Thread: pgsql: Speed up CREATE DATABASE by deferring the fsyncs until after

pgsql: Speed up CREATE DATABASE by deferring the fsyncs until after

From
stark@postgresql.org (Greg Stark)
Date:
Log Message:
-----------
Speed up CREATE DATABASE by deferring the fsyncs until after copying
all the data and using posix_fadvise to nudge the OS into flushing it
earlier. This also hopefully makes CREATE DATABASE avoid spamming the
cache.

Tests show a big speedup on Linux at least on some filesystems.

Idea and patch from Andres Freund.

Modified Files:
--------------
    pgsql/src/backend/storage/file:
        fd.c (r1.153 -> r1.154)
        (http://anoncvs.postgresql.org/cvsweb.cgi/pgsql/src/backend/storage/file/fd.c?r1=1.153&r2=1.154)
    pgsql/src/include/storage:
        fd.h (r1.66 -> r1.67)
        (http://anoncvs.postgresql.org/cvsweb.cgi/pgsql/src/include/storage/fd.h?r1=1.66&r2=1.67)
    pgsql/src/port:
        copydir.c (r1.25 -> r1.26)
        (http://anoncvs.postgresql.org/cvsweb.cgi/pgsql/src/port/copydir.c?r1=1.25&r2=1.26)

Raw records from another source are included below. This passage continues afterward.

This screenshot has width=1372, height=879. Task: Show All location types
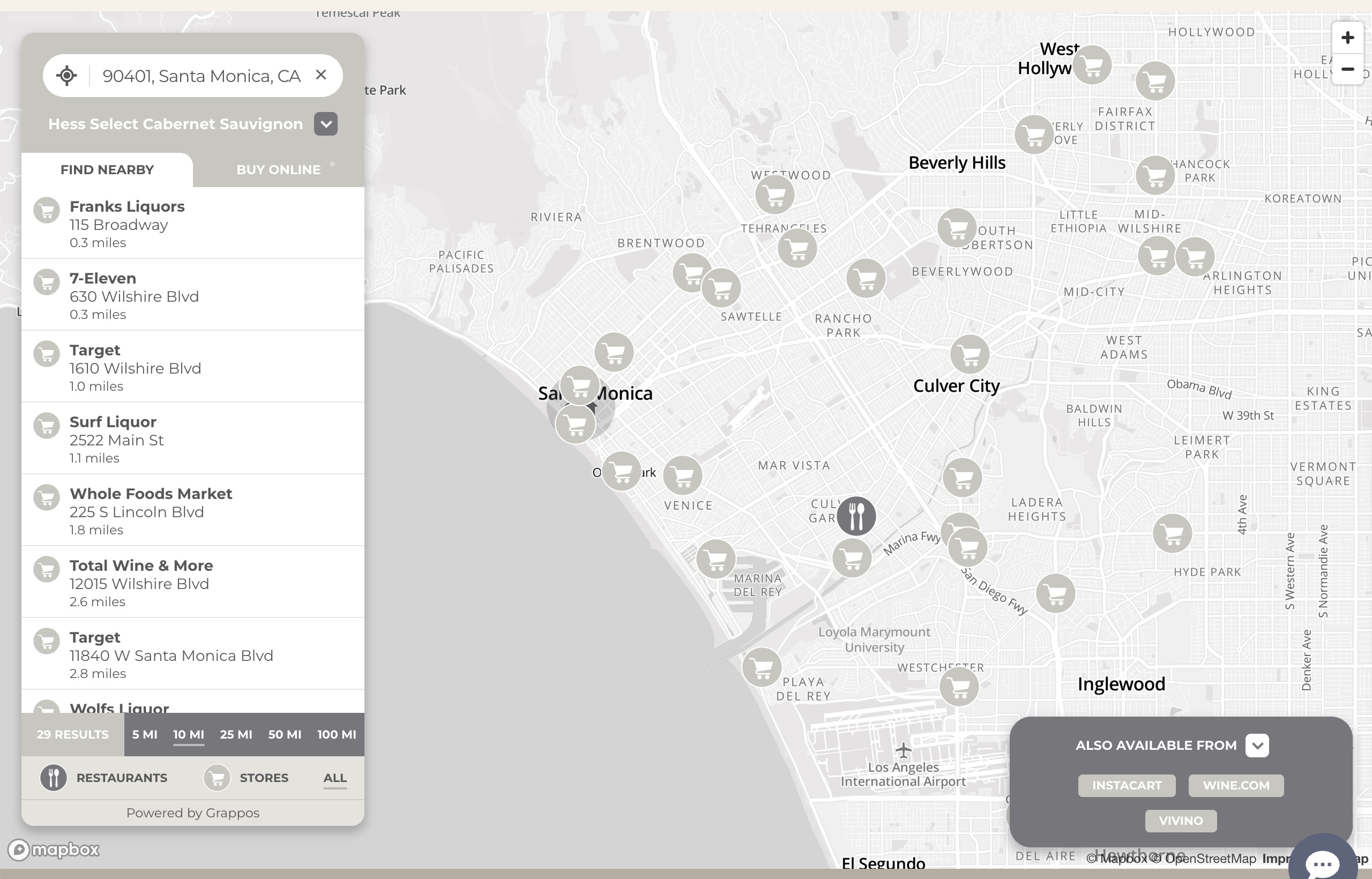click(335, 777)
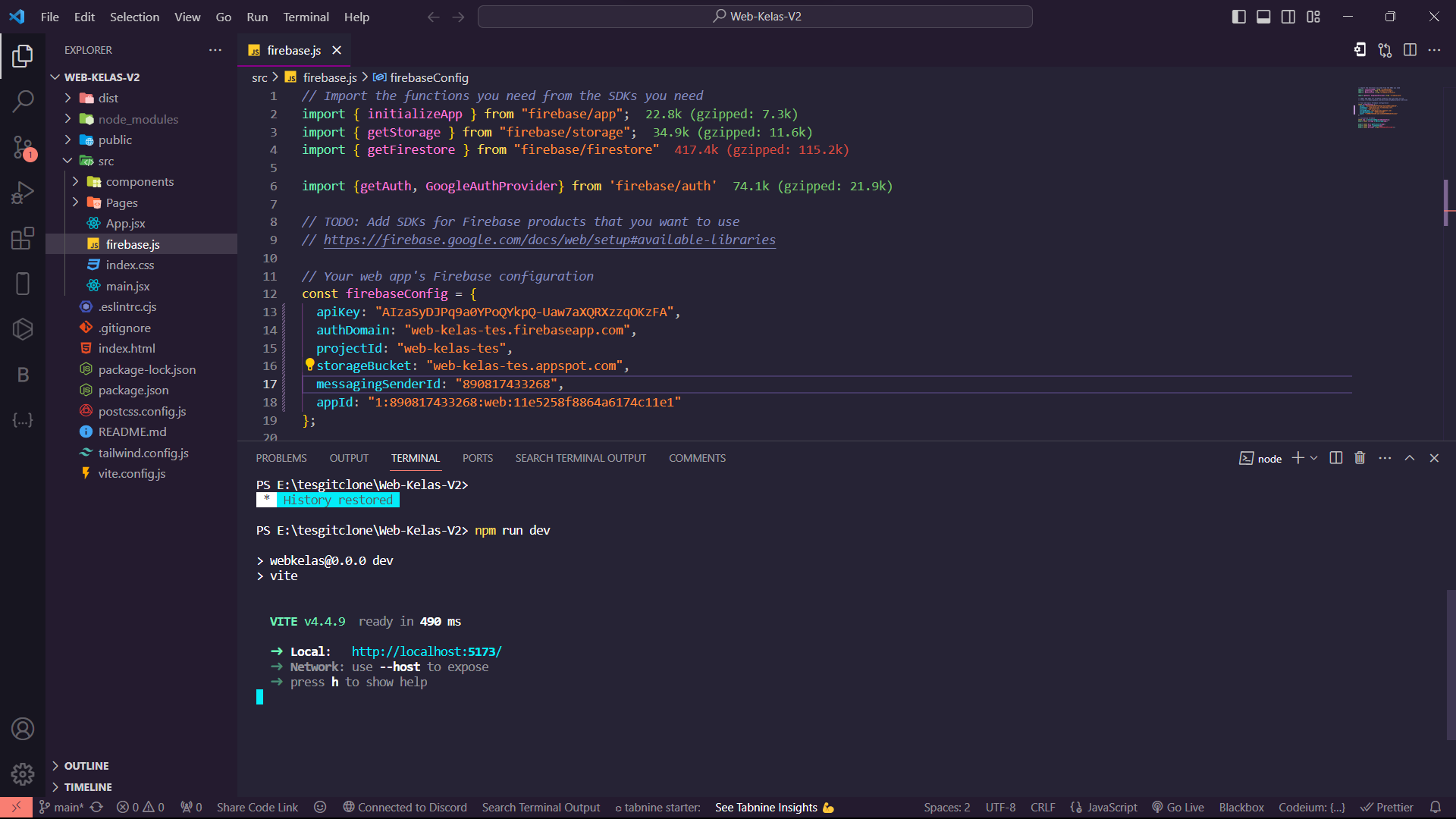
Task: Switch to the PROBLEMS tab
Action: (x=281, y=458)
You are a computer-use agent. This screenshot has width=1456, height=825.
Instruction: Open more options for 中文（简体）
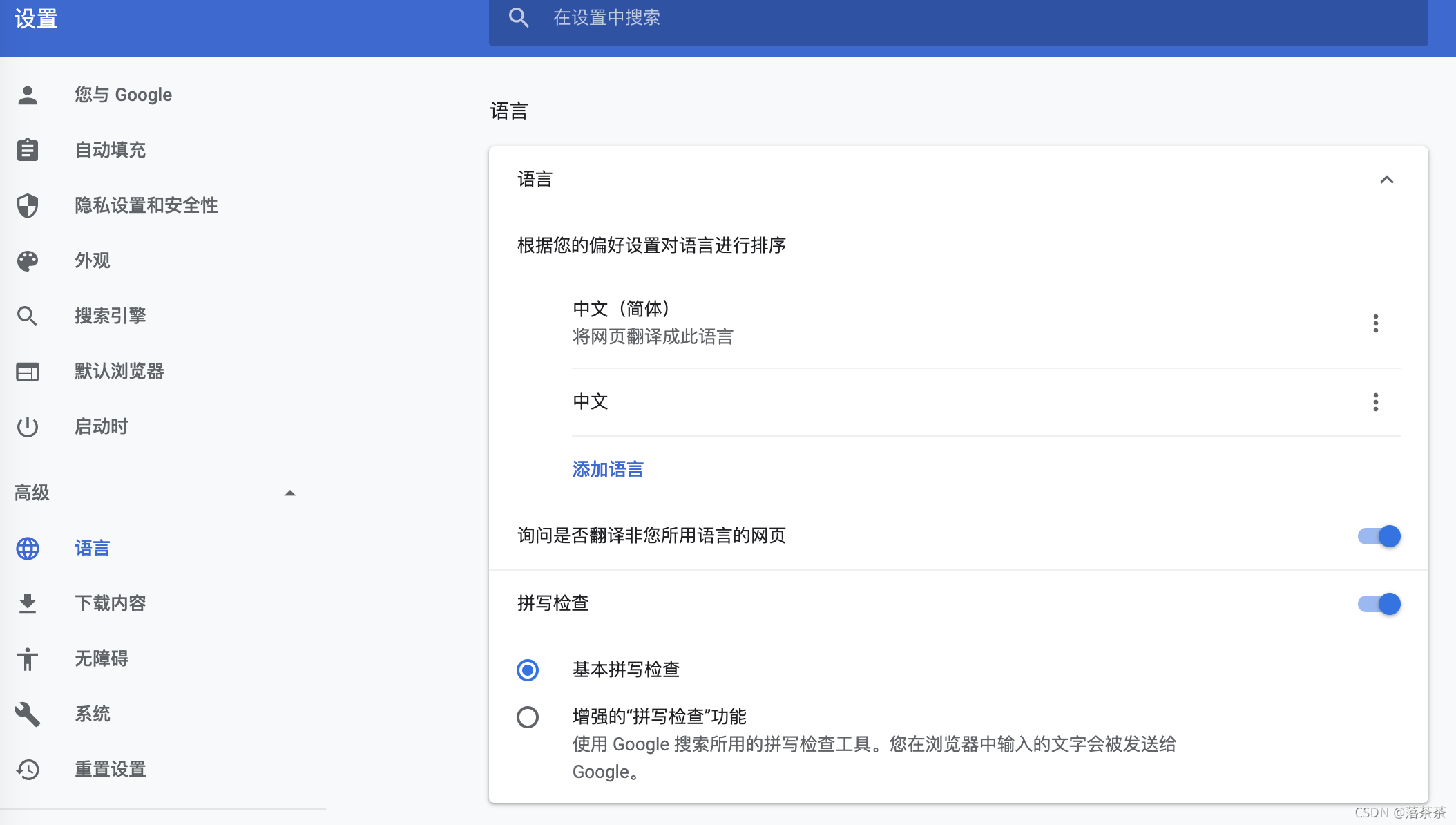[1375, 323]
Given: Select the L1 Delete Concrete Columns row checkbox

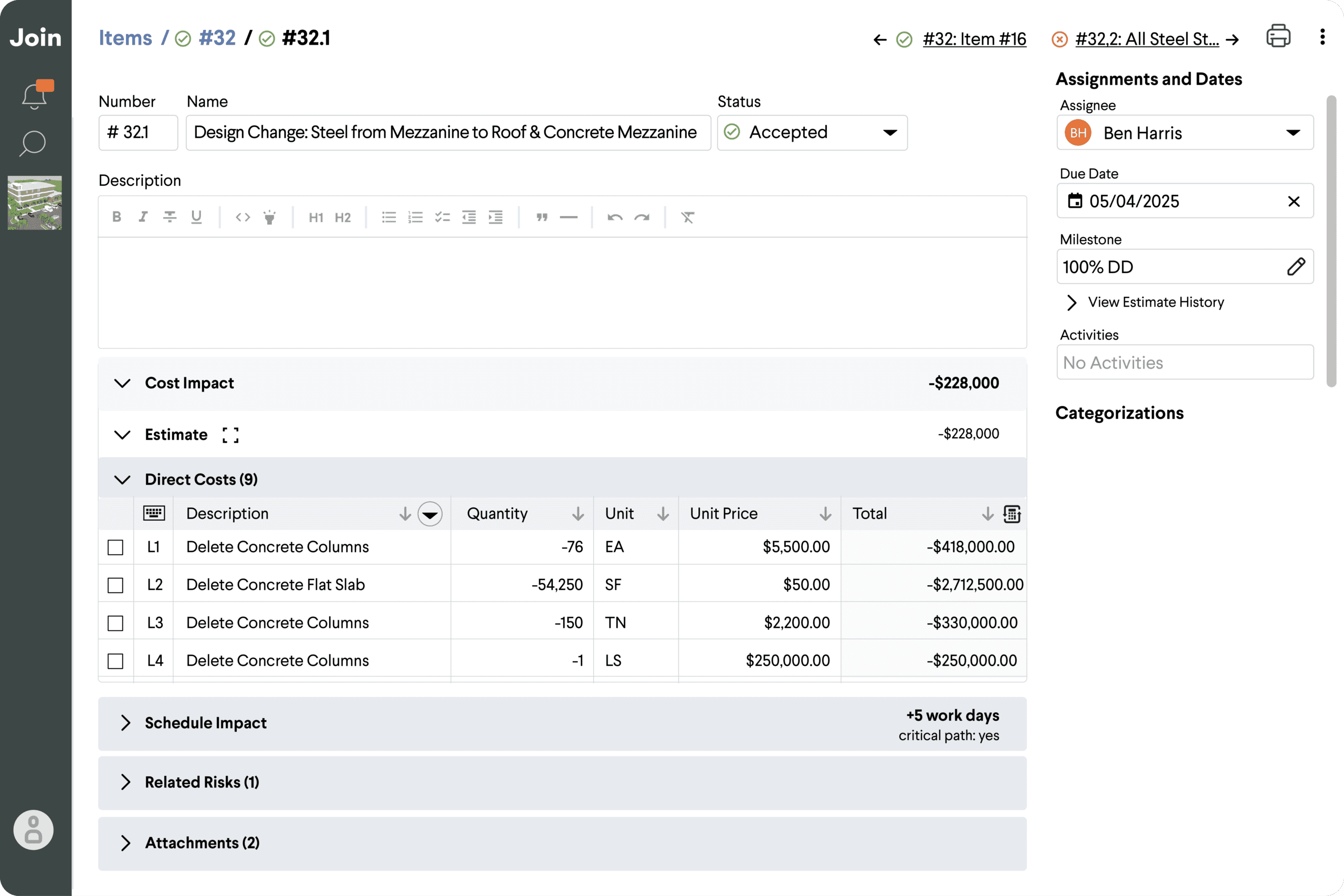Looking at the screenshot, I should [116, 547].
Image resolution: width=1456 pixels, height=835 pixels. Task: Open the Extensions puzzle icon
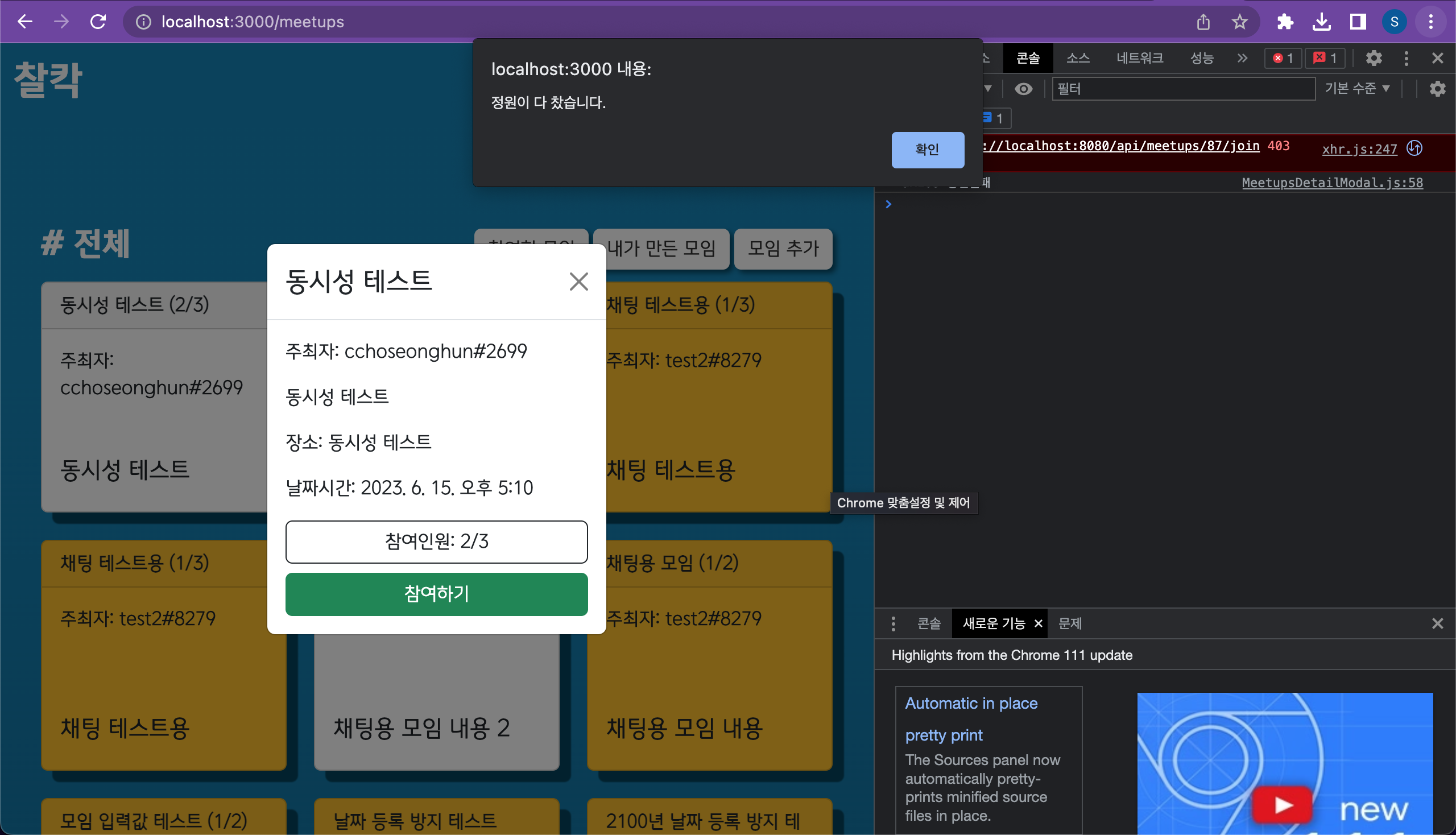[x=1285, y=22]
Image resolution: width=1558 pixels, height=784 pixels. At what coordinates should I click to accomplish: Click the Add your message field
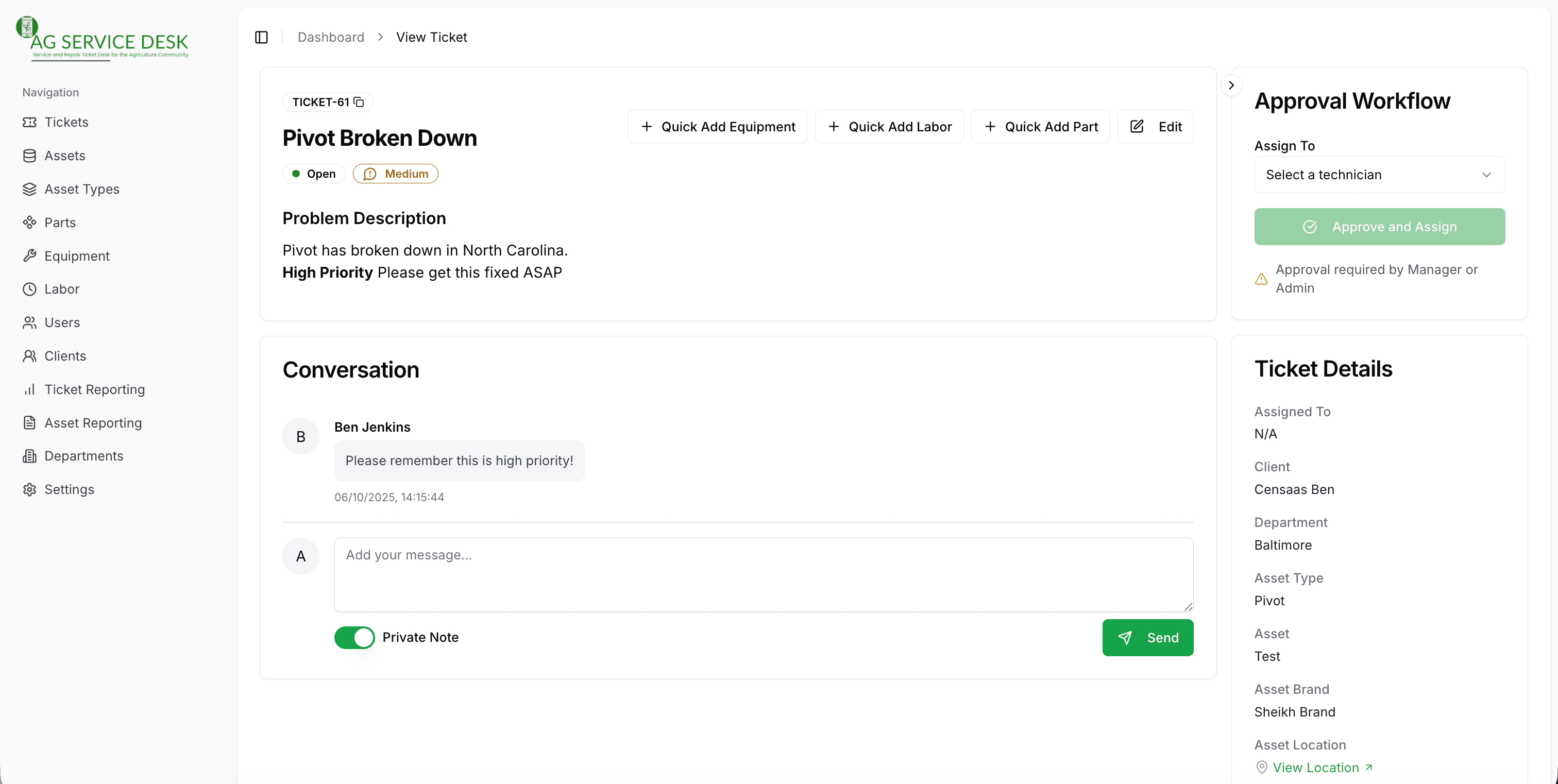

Re: pgsql: Speed up CREATE DATABASE by deferring the fsyncs until after

From
Andres Freund
Date:
On Monday 15 February 2010 01:50:57 Greg Stark wrote:
> Log Message:
> -----------
> Speed up CREATE DATABASE by deferring the fsyncs until after copying
> all the data and using posix_fadvise to nudge the OS into flushing it
> earlier. This also hopefully makes CREATE DATABASE avoid spamming the
> cache.
>
> Tests show a big speedup on Linux at least on some filesystems.
>
> Idea and patch from Andres Freund.
I just found a relatively big problem with one of your modifications on the
patch - you removed the
FreeDir(xldir);
xldir = AllocateDir(fromdir);
pair - unfortunately its crucial because otherwise the DIR does not get
rewound - that resulted in *no* files getting fsync()ed (otherwise the loop
above wouldn't have finished yet...).
I think that was also causing the problems I pointed out in " Directory fsync
and other fun"...

You removed it because you didn't want to open the directory twice? I think
doing that is simpler than using rewinddir - I have no idea how usable that
one is on windows for example

Could you add it back?

Andres

Re: pgsql: Speed up CREATE DATABASE by deferring the fsyncs until after

From
Greg Stark
Date:
On Sun, Feb 21, 2010 at 11:43 PM, Andres Freund <andres@anarazel.de> wrote:
> Could you add it back?
>

Oops, sorry. Sigh. Done.

--
greg

Re: pgsql: Speed up CREATE DATABASE by deferring the fsyncs until after

From
Tom Lane
Date:
Andres Freund <andres@anarazel.de> writes:
> I just found a relatively big problem with one of your modifications on the
> patch - you removed the
> FreeDir(xldir);
> xldir = AllocateDir(fromdir);
> pair - unfortunately its crucial because otherwise the DIR does not get
> rewound - that resulted in *no* files getting fsync()ed (otherwise the loop
> above wouldn't have finished yet...).
> I think that was also causing the problems I pointed out in " Directory fsync
> and other fun"...

Actually, that code had *multiple* problems including stat'ing the wrong
file entirely, not to mention that this last commit failed to even
compile.  I also think it should scan the todir not the fromdir, just on
general principles to avoid any possibility of race conditions.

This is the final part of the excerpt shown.